February 2018


The Original Misfits
The Forum
December 30, 2017
Show Review By: Jaime Pina

It’s hard to write about certain bands without doing it from a personal point of view. As a critic you must remain objective but sometimes that’s a pretty tall order. The Danzig, Only and Doyle line-up (all 3 or no deal) was the reunion that nobody ever thought would happen and of course, everyone had different opinions of what would occur. Would Glenn and Jerry be able to remain on good terms throughout the dates without quarrel? Did they legitimately sell out a venue like the Forum? And most importantly, how long would they continue before parting ways again? After years of bad blood it was interesting to watch things unfold.

In the small town I grew up in it was a lot of effort to get information. In the days before the Internet you relied on word-of-mouth, fanzines and some legit rags and cassette tapes sent from friends with access to records that were all but impossible to find. My band at the time, the legendary Los Cremators was an early horror punk band. We had heard about a band from New Jersey called the Misfits. There was no chance of getting one of their singles in a rural town in California. Eventually someone came by our practice space with a cassette of some songs from their just released album on Ruby/Slash. It sounded like Oi! music. All this hype for an American Oi! band? I think it was Death Of Glory singer Jim Rios who wound up acquiring the actual vinyl copy and when he played it I started to warm up to it. There was an Oi! influence on some songs but others like Vampira, Nike Au Go-Go, Skulls and Devil’s Whorehouse had undeniable power.

Written task 1: In the Misfits show review, what was the name of the reviewer's band at the time?

Supplied data:

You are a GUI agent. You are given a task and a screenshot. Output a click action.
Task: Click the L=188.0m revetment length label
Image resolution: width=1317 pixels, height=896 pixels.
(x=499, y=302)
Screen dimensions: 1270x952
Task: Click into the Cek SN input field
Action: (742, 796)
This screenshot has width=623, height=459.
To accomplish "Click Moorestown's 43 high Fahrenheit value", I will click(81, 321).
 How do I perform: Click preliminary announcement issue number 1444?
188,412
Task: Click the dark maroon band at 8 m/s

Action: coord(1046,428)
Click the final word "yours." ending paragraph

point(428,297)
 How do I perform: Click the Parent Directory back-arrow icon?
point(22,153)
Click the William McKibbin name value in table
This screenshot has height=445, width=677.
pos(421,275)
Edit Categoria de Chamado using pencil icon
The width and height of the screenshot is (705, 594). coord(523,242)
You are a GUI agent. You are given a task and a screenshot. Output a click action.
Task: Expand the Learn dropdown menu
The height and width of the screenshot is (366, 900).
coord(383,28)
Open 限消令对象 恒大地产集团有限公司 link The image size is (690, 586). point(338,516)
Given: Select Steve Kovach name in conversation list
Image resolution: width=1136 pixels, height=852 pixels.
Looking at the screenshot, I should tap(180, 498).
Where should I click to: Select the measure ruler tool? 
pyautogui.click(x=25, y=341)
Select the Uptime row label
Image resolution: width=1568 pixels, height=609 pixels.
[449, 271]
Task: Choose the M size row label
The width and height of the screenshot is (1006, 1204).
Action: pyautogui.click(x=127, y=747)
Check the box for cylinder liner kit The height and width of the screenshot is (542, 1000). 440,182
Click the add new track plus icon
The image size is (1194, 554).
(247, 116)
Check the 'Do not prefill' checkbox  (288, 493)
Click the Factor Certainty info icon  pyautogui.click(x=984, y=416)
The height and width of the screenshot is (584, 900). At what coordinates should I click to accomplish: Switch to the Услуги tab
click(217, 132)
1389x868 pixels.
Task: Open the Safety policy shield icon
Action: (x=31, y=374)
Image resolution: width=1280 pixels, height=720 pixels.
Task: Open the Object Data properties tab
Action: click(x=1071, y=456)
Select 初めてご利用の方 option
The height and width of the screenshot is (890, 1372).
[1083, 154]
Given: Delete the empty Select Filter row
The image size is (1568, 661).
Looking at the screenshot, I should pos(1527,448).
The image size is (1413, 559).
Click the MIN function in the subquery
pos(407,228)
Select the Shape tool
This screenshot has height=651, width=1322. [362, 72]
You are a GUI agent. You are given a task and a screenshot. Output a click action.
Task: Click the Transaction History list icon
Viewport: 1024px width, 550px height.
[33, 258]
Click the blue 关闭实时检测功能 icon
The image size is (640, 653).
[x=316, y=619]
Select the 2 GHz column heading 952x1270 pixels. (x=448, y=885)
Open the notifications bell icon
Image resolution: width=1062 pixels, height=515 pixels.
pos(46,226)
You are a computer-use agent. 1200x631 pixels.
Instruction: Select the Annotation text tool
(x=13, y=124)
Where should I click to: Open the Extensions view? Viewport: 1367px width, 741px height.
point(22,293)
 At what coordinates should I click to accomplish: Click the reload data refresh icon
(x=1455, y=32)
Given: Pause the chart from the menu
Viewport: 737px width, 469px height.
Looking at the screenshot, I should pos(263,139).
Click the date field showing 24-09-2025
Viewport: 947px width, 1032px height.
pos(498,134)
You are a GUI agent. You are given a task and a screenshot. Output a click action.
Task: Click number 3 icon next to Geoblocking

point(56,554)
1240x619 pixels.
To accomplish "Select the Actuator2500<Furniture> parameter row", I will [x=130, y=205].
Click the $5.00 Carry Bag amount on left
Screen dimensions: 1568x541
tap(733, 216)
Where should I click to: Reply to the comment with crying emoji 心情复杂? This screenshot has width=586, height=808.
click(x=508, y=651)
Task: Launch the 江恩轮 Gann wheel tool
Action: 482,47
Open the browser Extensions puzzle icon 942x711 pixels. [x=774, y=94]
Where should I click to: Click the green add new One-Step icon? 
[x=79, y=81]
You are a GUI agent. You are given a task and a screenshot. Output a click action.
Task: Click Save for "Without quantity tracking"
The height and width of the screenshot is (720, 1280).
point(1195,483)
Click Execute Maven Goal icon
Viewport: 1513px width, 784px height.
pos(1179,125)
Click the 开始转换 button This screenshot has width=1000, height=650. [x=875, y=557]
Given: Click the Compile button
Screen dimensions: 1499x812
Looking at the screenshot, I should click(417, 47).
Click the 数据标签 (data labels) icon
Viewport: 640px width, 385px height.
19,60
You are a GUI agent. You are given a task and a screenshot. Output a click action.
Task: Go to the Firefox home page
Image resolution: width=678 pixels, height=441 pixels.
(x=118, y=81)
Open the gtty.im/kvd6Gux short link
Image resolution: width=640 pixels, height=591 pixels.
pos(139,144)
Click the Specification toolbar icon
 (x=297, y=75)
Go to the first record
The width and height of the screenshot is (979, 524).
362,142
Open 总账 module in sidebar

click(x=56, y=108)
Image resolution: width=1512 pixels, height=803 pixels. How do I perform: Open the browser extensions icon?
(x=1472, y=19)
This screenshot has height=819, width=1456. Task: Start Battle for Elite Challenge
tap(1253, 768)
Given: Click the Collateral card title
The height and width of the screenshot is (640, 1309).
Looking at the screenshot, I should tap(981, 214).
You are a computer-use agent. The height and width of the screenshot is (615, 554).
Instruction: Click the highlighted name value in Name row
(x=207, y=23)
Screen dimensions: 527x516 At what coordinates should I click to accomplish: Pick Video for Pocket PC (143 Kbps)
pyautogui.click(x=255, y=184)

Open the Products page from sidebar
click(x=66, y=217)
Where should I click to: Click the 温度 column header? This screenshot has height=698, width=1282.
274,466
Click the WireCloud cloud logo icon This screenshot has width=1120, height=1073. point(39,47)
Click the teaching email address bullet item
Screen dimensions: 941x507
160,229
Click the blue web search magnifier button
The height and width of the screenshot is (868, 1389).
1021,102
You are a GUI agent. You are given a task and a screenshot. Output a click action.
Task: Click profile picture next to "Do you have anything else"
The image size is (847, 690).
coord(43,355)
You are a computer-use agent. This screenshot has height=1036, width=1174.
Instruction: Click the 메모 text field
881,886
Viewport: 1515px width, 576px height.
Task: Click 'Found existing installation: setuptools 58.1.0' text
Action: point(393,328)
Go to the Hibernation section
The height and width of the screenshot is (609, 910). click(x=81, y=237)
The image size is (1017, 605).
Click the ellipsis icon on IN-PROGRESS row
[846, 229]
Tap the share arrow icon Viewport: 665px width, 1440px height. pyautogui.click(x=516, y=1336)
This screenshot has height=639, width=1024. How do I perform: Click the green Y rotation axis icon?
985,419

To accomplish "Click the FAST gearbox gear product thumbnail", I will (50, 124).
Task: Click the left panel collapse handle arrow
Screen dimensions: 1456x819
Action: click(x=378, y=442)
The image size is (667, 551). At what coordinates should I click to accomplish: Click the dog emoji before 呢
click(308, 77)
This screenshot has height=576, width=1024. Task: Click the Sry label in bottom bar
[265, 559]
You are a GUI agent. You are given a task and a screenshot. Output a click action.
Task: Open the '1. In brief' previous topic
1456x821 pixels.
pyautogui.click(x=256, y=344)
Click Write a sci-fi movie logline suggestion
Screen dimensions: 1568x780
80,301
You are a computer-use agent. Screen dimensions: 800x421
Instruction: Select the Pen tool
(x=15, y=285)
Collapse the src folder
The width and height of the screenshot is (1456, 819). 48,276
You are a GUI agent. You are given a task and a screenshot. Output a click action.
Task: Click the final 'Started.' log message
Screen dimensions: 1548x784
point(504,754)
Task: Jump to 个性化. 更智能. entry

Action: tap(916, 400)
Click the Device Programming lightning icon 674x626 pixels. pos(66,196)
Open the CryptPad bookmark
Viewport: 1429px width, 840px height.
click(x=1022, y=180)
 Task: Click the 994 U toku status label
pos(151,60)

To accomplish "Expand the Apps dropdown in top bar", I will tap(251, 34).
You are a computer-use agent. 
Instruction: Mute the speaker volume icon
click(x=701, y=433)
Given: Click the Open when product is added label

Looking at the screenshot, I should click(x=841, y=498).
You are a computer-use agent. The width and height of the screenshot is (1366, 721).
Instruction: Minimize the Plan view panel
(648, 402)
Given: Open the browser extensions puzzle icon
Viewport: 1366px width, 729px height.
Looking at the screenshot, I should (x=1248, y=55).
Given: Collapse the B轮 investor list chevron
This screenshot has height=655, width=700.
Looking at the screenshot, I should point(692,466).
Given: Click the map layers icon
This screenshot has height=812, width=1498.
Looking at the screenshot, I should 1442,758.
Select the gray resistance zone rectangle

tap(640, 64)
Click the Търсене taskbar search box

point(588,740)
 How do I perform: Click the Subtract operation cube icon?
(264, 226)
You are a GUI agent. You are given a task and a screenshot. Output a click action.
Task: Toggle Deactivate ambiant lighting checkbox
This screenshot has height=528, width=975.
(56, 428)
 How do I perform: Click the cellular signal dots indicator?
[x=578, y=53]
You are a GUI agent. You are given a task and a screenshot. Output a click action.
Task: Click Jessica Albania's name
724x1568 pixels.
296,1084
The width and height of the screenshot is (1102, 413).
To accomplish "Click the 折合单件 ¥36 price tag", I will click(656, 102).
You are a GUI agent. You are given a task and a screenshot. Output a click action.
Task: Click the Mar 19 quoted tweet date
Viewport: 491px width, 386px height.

Written task 2: Reproduce the rows verbatim, from the line with "will (50, 124)." up to and including the line with "Looking at the screenshot, I should click(x=841, y=498).".

Full solution 1: Los Cremators

Full solution 2:
To accomplish "Click the FAST gearbox gear product thumbnail", I will (50, 124).
Task: Click the left panel collapse handle arrow
Screen dimensions: 1456x819
Action: click(x=378, y=442)
The image size is (667, 551). At what coordinates should I click to accomplish: Click the dog emoji before 呢
click(308, 77)
This screenshot has height=576, width=1024. Task: Click the Sry label in bottom bar
[265, 559]
You are a GUI agent. You are given a task and a screenshot. Output a click action.
Task: Open the '1. In brief' previous topic
1456x821 pixels.
pyautogui.click(x=256, y=344)
Click Write a sci-fi movie logline suggestion
Screen dimensions: 1568x780
80,301
You are a computer-use agent. Screen dimensions: 800x421
Instruction: Select the Pen tool
(x=15, y=285)
Collapse the src folder
The width and height of the screenshot is (1456, 819). 48,276
You are a GUI agent. You are given a task and a screenshot. Output a click action.
Task: Click the final 'Started.' log message
Screen dimensions: 1548x784
point(504,754)
Task: Jump to 个性化. 更智能. entry

Action: tap(916, 400)
Click the Device Programming lightning icon 674x626 pixels. pos(66,196)
Open the CryptPad bookmark
Viewport: 1429px width, 840px height.
click(x=1022, y=180)
 Task: Click the 994 U toku status label
pos(151,60)

To accomplish "Expand the Apps dropdown in top bar", I will tap(251, 34).
You are a computer-use agent. 
Instruction: Mute the speaker volume icon
click(x=701, y=433)
Given: Click the Open when product is added label

Looking at the screenshot, I should click(x=841, y=498).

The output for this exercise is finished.